Tuesday, June 13th, 2006

i hate it when i type a lot of stuff into a web form and then click submit and then it says that my password has expired and then i enter the password and then everything is lost.

it SUCKS

and it just happened to me, while i was filling out profile stuff at http://www.couchsurfing.com, which is a brilliant idea for a website, and i might just have more to say about it as a travel planning tool before too long, if i ever forgive it for eating my story about snow on red square and my summary of the importance of IT and my reading list and my desire to learn to sail better and my link to the new best way to fold a t-shirt (thanks to erik for that particular addition to my corpus of knowledge).

we just need some time apart first.
i’m sure we will be able to work it out if it’s really meant to be.

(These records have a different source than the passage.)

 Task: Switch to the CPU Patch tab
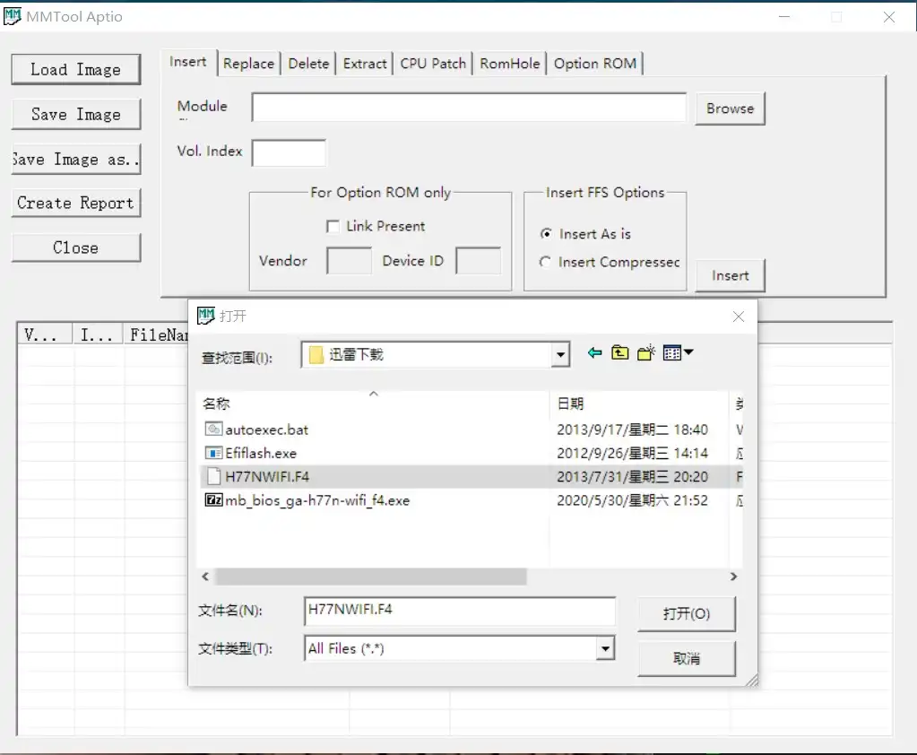click(x=432, y=63)
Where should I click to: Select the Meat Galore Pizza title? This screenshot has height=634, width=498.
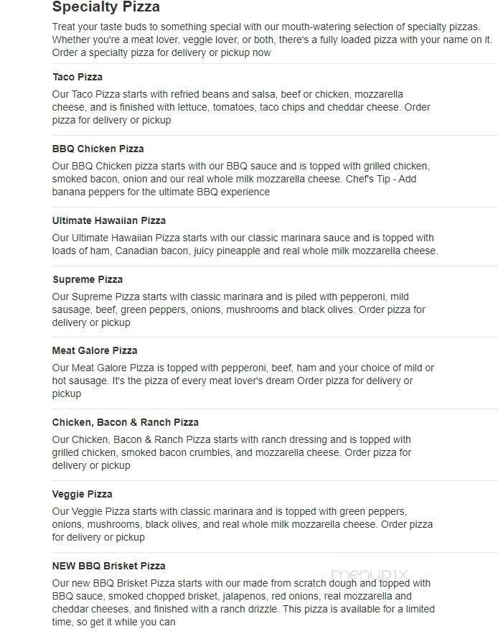[95, 350]
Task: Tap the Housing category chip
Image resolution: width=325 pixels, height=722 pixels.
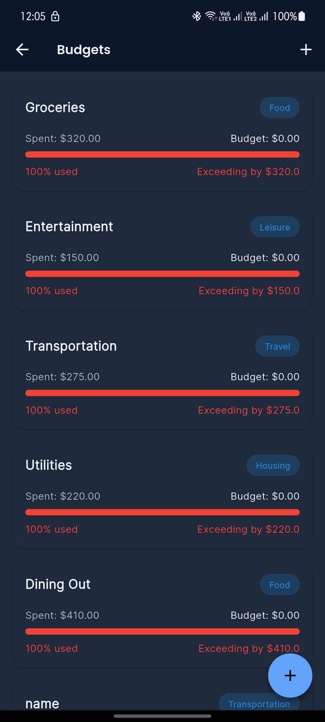Action: pos(273,465)
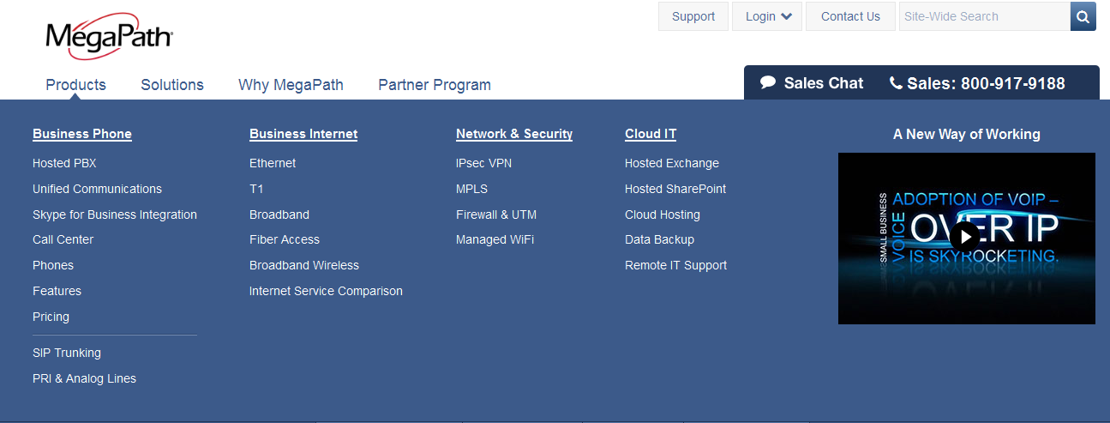Click into the Site-Wide Search field
The width and height of the screenshot is (1110, 423).
click(983, 16)
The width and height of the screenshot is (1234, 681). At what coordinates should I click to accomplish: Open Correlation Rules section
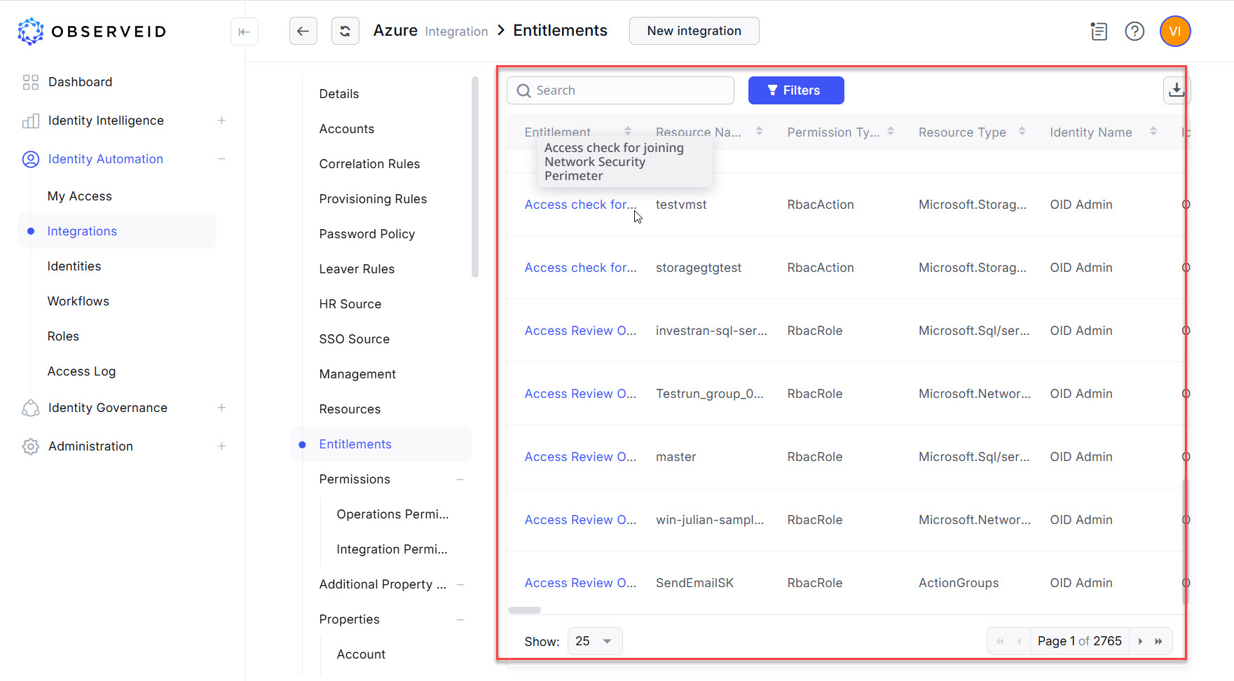pyautogui.click(x=369, y=164)
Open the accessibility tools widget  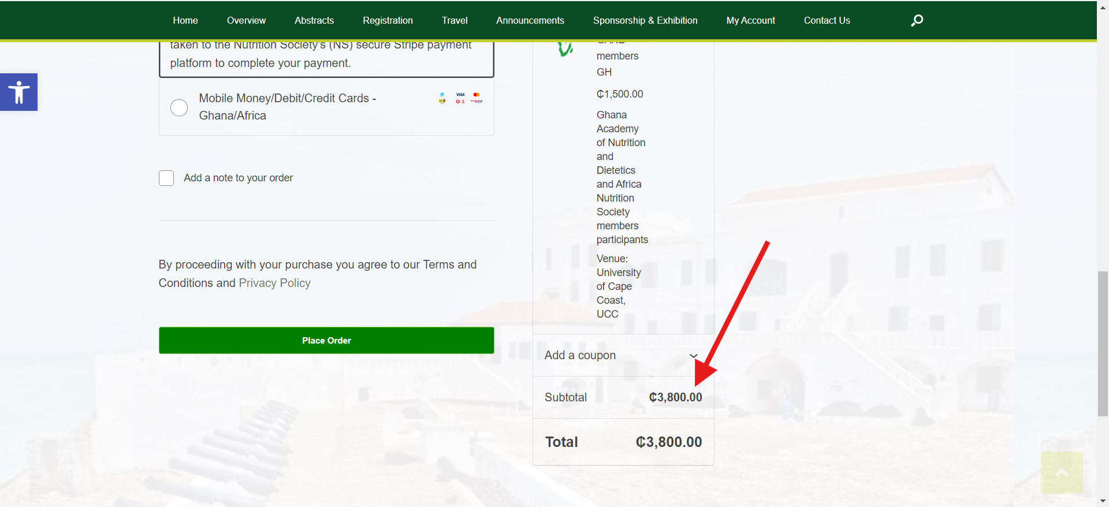[x=18, y=92]
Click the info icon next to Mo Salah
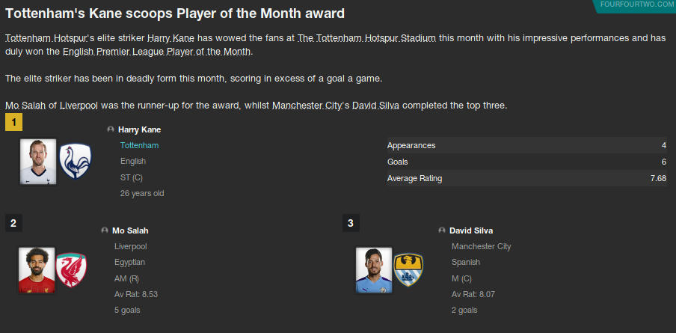Viewport: 676px width, 333px height. coord(105,230)
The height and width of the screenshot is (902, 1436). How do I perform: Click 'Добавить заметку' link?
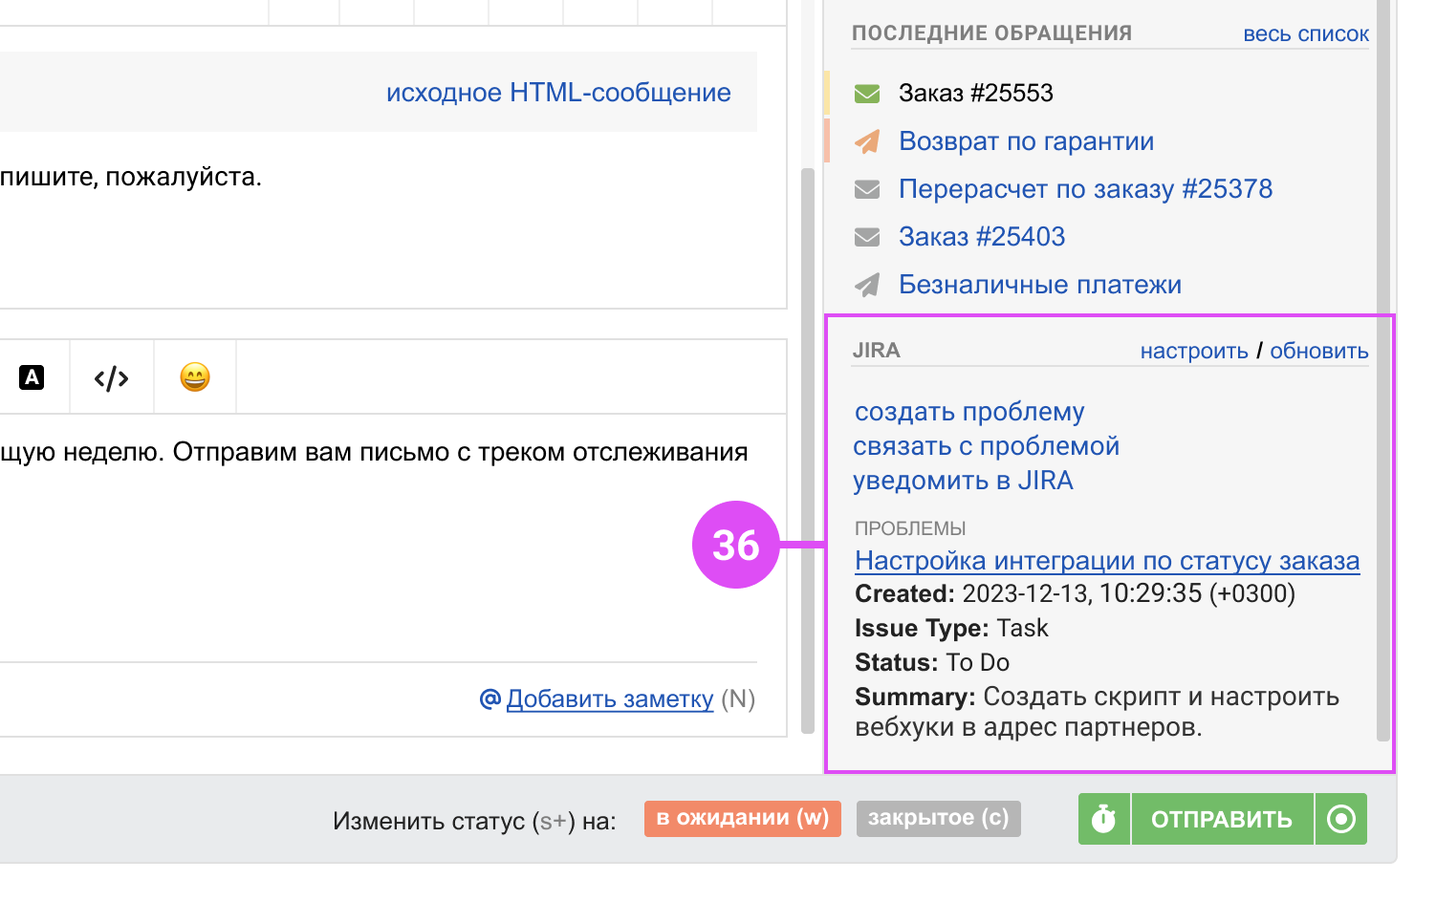(x=609, y=699)
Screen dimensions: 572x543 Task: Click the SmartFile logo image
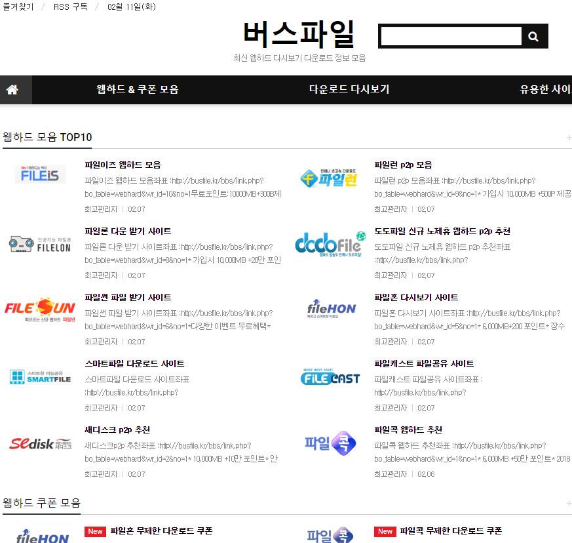40,376
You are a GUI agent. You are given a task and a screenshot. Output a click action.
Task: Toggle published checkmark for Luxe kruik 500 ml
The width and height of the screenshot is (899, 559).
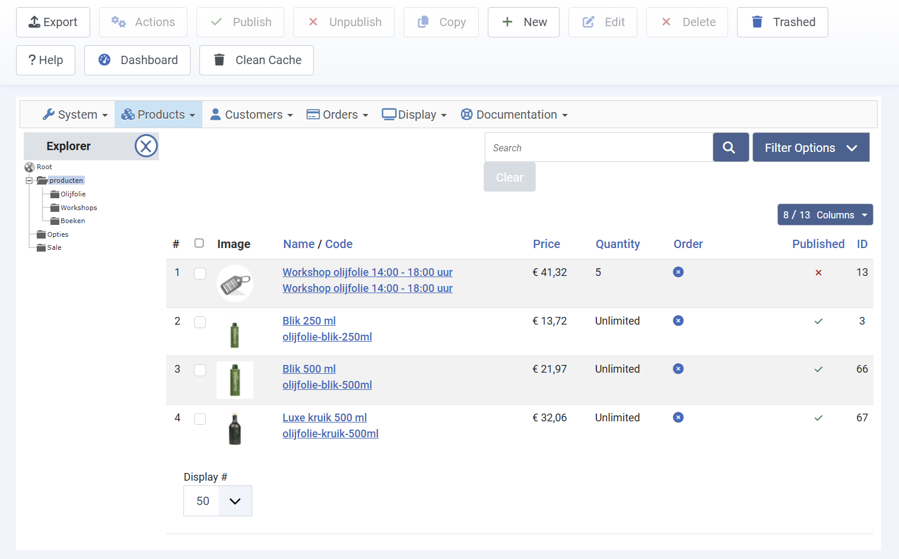click(818, 418)
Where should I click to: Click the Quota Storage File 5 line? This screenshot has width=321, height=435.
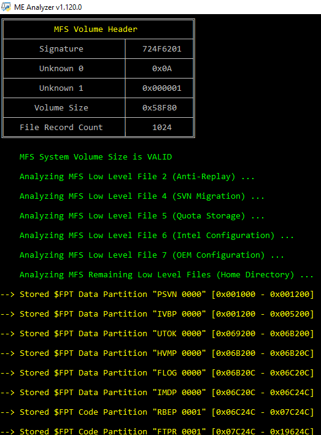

in the meantime, though, what are people’s thoughts on the best ways to deal with the form-clearing problem, both from the developer side and the user side?

i always feel relieved when i hit back and then the text is all still there, but from the security standpoint, this seems less than optimal.
it would be nice if it checked to see if you were logged in when you hit submit and then warned you before it left the page forever.
or, of course, it could just do a good job of saving the data and redirecting you to the right page.
but in the meantime, while the world is still imperfect, what should we do?
a browser extension that temporarily saves the data for you?
does that already exist? like that time i invented the thermos?

i guess i could just do a better job of keeping all of the things i could ever want anyone to know updated here, and then give links.
because entering that shiznit in a bajillion times is what i Really hate.
this is why all of my profiles everywhere are boring as sin.
but that’s another problem.
it will have to wait until after dinner.